In a previous study of the same device, it was reported that the device may facilitate faster reporting of CXR examinations in real-time if used as an assistance device for radiologists.27 The removal of even a tiny proportion of all CXR images has the potential to reduce the workload of radiologists, thereby allowing them to dedicate time to more serious examinations.16 If, hypothetically, we assume that AI will flag about 50% of CXRs as normal, and these AI-flagged normal CXRs are then transferred to a radiographer-based reporting workflow, the radiologists may be able to save 2 h in a typical 4-h reporting session.31 There could also be negative impacts on radiologist efficiency such as alarm fatigue.32,33
There are several limitations for our service evaluation. A larger sample consisting of consecutive CXR examinations would have been more appropriate for a comprehensive evaluation. Ours was a pilot service evaluation and used a smaller sample due to logistical reasons. We acknowledge that there is a risk that the sample may not be representative of the true spectrum and true prevalence of the disease. We conducted a sensitivity analysis by varying the assumptions of the prevalence of normal CXR images from 25% to 90%, and we found that the NPV of the device may range from 88.96% to 99.54%, assuming the same sensitivity and specificity we estimated from the sample. The latter assumption is also not free from limitations, especially given the relatively small sample size (n = 64) of actual abnormal CXR images. The radiologists who established the ground truth are from a single centre and this may not be ideal for a robust ground truth establishment. We did not perform subgroup analysis based on age and gender. A similar study of the same AI software device conducted in another NHS Trust reported comparable NPV as indicated by reasonable overlap of the 95% CIs when stratified by gender or age groups.12 Our purpose was to evaluate the performance of the AI in triaging normal from abnormal CXRs and thus our major focus was in NPV estimation and failure analysis of false negative results. For this reason, an abnormality-level analysis was out of scope for this evaluation.
Conclusion
In this service evaluation, it was found that the AI software device was able to classify CXR images into normal and abnormal with a high NPV of approximately 99.43%. Such a tool with high NPV has the potential to reduce radiologist workload.

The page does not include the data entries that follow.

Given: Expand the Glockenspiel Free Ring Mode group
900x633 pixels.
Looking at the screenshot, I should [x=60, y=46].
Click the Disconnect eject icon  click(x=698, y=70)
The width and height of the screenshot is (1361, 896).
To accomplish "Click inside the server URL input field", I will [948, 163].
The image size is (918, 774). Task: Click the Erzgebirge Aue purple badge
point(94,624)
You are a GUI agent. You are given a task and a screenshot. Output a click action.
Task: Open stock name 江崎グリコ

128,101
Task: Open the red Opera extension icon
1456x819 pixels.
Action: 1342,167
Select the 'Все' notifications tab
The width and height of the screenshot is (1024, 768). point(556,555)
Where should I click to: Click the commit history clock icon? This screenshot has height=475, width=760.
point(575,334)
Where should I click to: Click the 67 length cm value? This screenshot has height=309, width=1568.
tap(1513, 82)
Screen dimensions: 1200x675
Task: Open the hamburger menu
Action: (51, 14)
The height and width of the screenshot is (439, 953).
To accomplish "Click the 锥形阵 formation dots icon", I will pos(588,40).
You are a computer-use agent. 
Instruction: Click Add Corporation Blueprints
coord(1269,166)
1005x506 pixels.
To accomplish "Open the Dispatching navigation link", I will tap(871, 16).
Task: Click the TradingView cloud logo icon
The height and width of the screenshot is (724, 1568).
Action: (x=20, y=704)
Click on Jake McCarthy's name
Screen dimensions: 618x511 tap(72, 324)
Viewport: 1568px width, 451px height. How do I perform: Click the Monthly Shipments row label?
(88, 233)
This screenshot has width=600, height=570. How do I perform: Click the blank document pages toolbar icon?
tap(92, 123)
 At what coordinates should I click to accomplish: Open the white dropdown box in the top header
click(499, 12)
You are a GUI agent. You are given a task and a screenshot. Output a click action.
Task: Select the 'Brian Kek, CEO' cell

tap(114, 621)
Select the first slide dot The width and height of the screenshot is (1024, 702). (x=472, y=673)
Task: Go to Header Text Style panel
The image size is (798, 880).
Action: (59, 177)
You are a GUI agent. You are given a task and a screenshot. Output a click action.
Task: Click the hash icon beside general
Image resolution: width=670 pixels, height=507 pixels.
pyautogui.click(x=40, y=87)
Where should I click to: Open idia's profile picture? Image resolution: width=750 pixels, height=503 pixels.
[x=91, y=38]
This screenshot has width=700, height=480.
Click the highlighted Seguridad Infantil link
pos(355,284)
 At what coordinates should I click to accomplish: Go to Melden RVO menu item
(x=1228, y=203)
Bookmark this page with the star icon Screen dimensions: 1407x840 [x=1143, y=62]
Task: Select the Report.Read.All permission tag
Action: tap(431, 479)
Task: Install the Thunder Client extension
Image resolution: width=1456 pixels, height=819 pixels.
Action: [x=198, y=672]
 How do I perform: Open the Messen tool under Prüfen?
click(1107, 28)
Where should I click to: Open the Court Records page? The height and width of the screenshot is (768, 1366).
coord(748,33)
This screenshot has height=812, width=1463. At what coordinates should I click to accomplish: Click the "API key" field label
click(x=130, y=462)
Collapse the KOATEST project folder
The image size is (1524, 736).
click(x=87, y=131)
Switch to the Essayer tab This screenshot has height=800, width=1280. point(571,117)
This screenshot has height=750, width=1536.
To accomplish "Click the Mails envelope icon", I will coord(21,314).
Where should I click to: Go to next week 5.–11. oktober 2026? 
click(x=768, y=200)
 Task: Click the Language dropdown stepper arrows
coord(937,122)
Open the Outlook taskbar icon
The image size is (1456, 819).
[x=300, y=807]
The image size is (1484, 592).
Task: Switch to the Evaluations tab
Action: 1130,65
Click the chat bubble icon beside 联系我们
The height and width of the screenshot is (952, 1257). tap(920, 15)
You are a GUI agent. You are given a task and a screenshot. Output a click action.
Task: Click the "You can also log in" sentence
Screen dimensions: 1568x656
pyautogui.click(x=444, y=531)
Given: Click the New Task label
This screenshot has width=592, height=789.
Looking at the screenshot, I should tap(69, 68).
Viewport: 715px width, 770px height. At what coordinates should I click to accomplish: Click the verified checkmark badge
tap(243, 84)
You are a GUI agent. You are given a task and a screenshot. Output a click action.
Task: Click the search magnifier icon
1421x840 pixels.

Further research studies using a prospective sample of consecutive CXR images with sufficient statistical power may be needed to generate more evidence on the safety and effectiveness of such devices and operational impact on radiologist workload and CXR reporting turnaround times.
Acknowledgements
We acknowledge Jason Jaranilla for his assistance in setting up the technological infrastructure to aid this service evaluation.
Funding
Qure.ai provided funding for the article processing charge.
Conflicts of interest
A.K. and P.P. declare no conflicts of interest. D.R., S.K., A.Kh., B.R., and A.S. are employees of Qure.ai.
Data availability
The CXR images used for this service evaluation are confidential and cannot thus be shared. The de-identified structured dataset used for statistical analysis may be shared upon reasonable request.